無名劇団の脚本・演出家として、恋人に経済的に依存して暮らす男永田。
彼の才能を「すごい」と無邪気に信じ、尽くす恋人紗希。
映画は、監督:行定勲、主演:山﨑賢人、松岡茉優で、2020年公開。
例によって映画の予告編を観てから読んだ。
恋人紗希は基本、松岡茉優のイメージで読める。
しかし、私の中で主人公永田は、山崎賢人のイメージにはならない。
乱れた長髪と無精ひげでやつしても、山崎賢人の品のよい美少年っぽさはごまかせない。
私小説と思ってはいないが、読みながら私の脳裏に浮かんでくるイメージは、作者又吉直樹に近い。
強烈な内面的個性を秘めて鋭い目で世界を眺めており、笑顔がいつも薄ら笑いにしか見えない。
永田の一人称語りなので、その内面の葛藤はさまざまに語られる。
自分自身へのいらだち、恋人への感謝と申し訳なさ。
演劇への一途な思い、あるいは他人の才能への嫉妬の炎。
紗希とふざけるやりとりや、照れ隠しのように独りでしゃべり続けることば、演劇仲間との激しい応酬など、会話のディテールに迫力がある。
ヒモと彼女、と言えば片づいてしまうシチュエーションだが、“ヒモ男”への偏見をひとまず脇に置いて、素直に物語を追っていく。
すると、永田のことばには心を揺さぶられるし、紗希との恋愛のゆくえはとても切ない。
同棲しているのに性愛的なシーンが全くない点にも、この物語への筆者の思いが伺える。
世間の価値観を超えたところにある、純粋な恋愛を描きたかったのだと思う。
読み終えて、永田と紗希のいくつものシーンが、美しく心に残った。
さて、これをどうやって映画にしたのだろうか。
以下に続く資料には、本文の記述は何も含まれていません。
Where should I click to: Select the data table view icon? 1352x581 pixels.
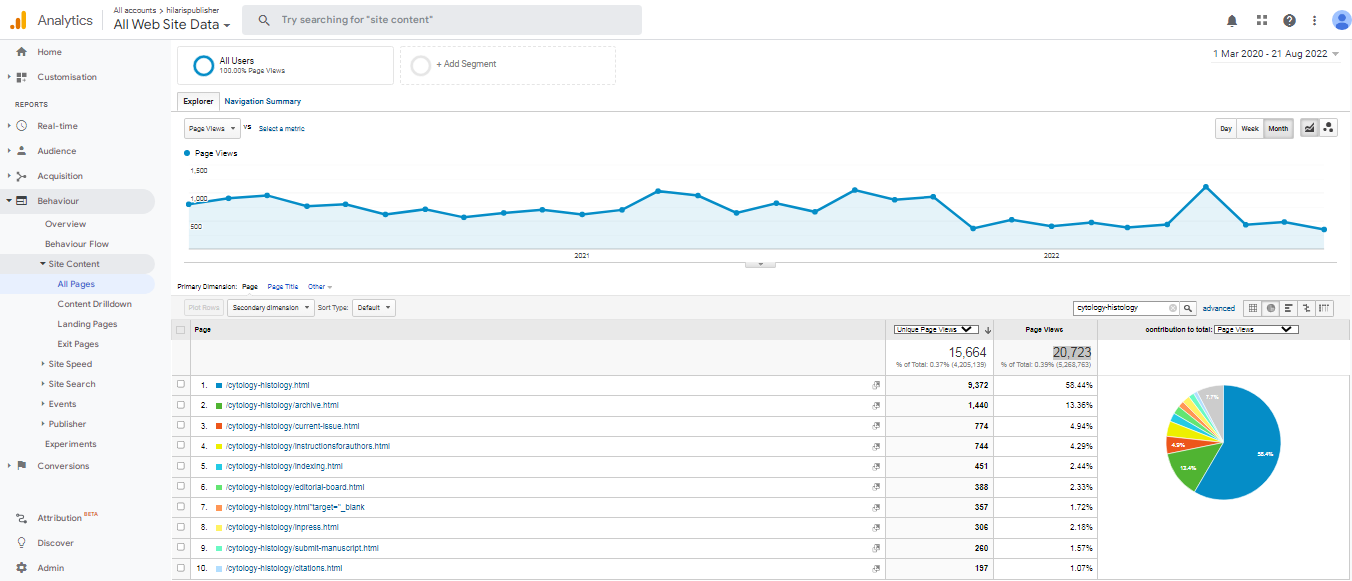point(1253,308)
興味深く、AmazonPrimeVideoで観た。
文庫本200ページ余りの中編小説を映画にすると、ちょうど2時間半になるのか、と納得してしまうほど、原作を忠実に映像化した作品だと思った。
観ていると、「あ、この場面は観た」(読んだ、ではなく)と思ってしまうことが何度もあった。
例によって予告編を観てから小説を読んだせいでもあるし、これこそ “カットイメージの効果の証” とも言えるが、原作をいかに映像にするか、製作者たちが腐心した結果だと感じる。
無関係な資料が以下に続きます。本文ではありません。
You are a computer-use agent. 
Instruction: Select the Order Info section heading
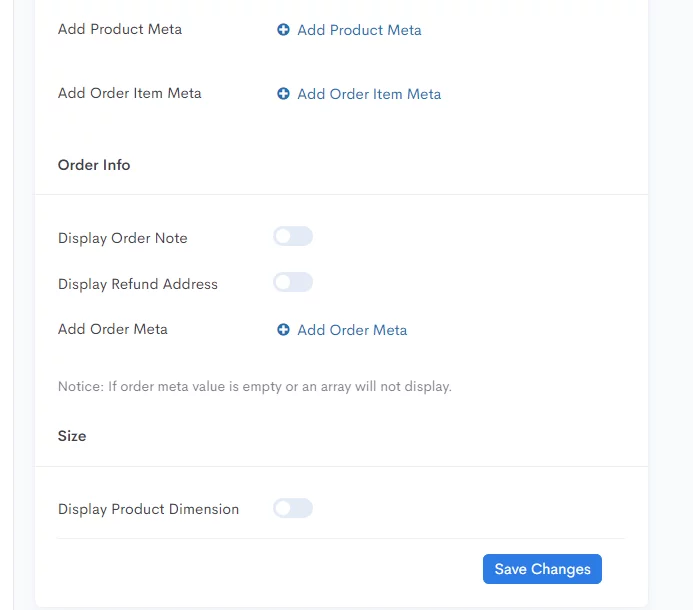point(94,165)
その意味では、原作を読んでいて感じたつらさやもどかしさを、再び味わうことのできる時間だった。
そして、観ているうちに気づいたのが、配役の妙。
松岡美憂は小説を読み始めた段階で適役と思ったが、映画を観ても、まさに紗希そのものだった。
一方、当初、イメージが合わないと思っていた山崎賢人の配役の意味が、映画を観るうちに腑に落ちてきた。
紗希の前では子どものようになってしまう永田。
女を食い物にする、横暴なヒモ男ではなく、誰の中にもある、幼くて弱い、でも純粋な部分を失わずにいる男。
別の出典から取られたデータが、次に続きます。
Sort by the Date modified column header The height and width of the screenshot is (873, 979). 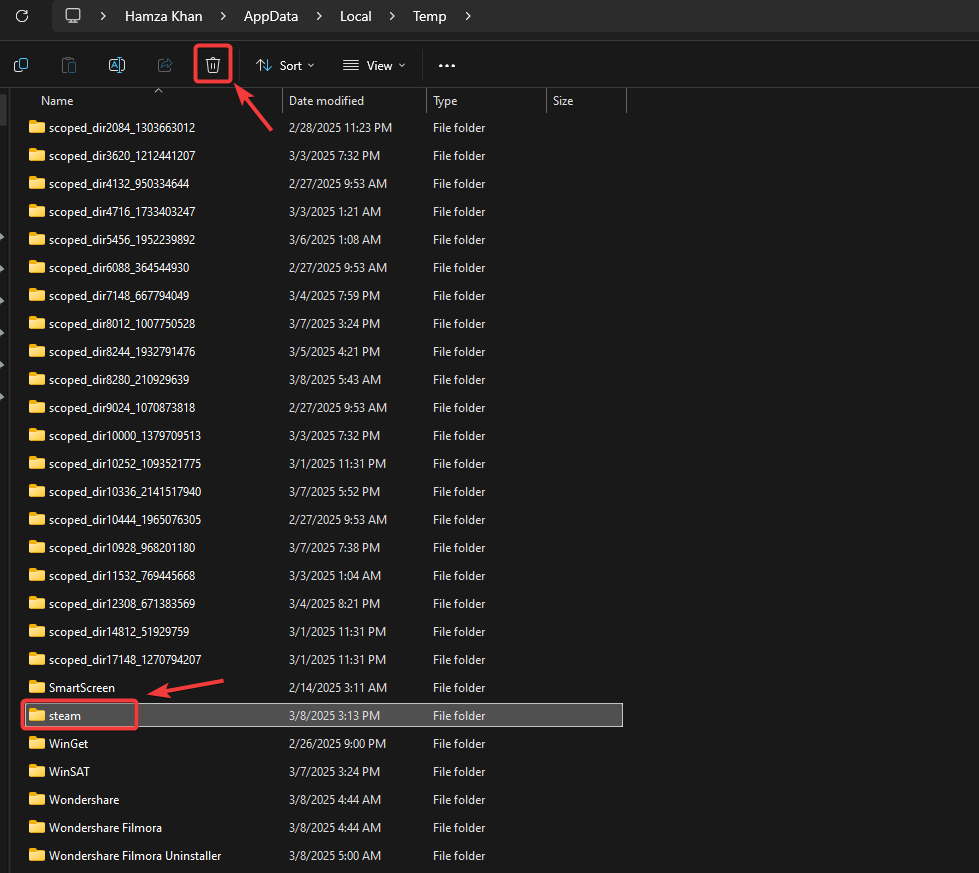(x=326, y=101)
その傷つきやすい心をごまかすことができず、もて余す永田は、素の自分を紗希の前でさらけ出し、紗希の愛の中で幼児のように安心して眠る。
ヨレヨレのシャツを着た、ぼうぼう髪とひげの姿に似合わぬ、山崎賢人の童顔と曇りのない眼が、幼く、優しさに飢えた内面のおびえを、垣間見せる瞬間があるのだ。
小説の主要な部分を占めるドロドロした内面語りがない分、永田の内面は外から観た行動、セリフ、表情から読み取るしかない。
山崎賢人のもつピュアな存在感が、この恋愛物語の純粋さを際立たせている。
そして、エンディングには、小説にはない、というより映画にしかできない巧みな演出があった。
このエンディングを観るためにこそ、冗長とも言える2時間半はあった、と感じる。
小説と同じく、これもまた心に残る、切なく、美しいラストシーンである。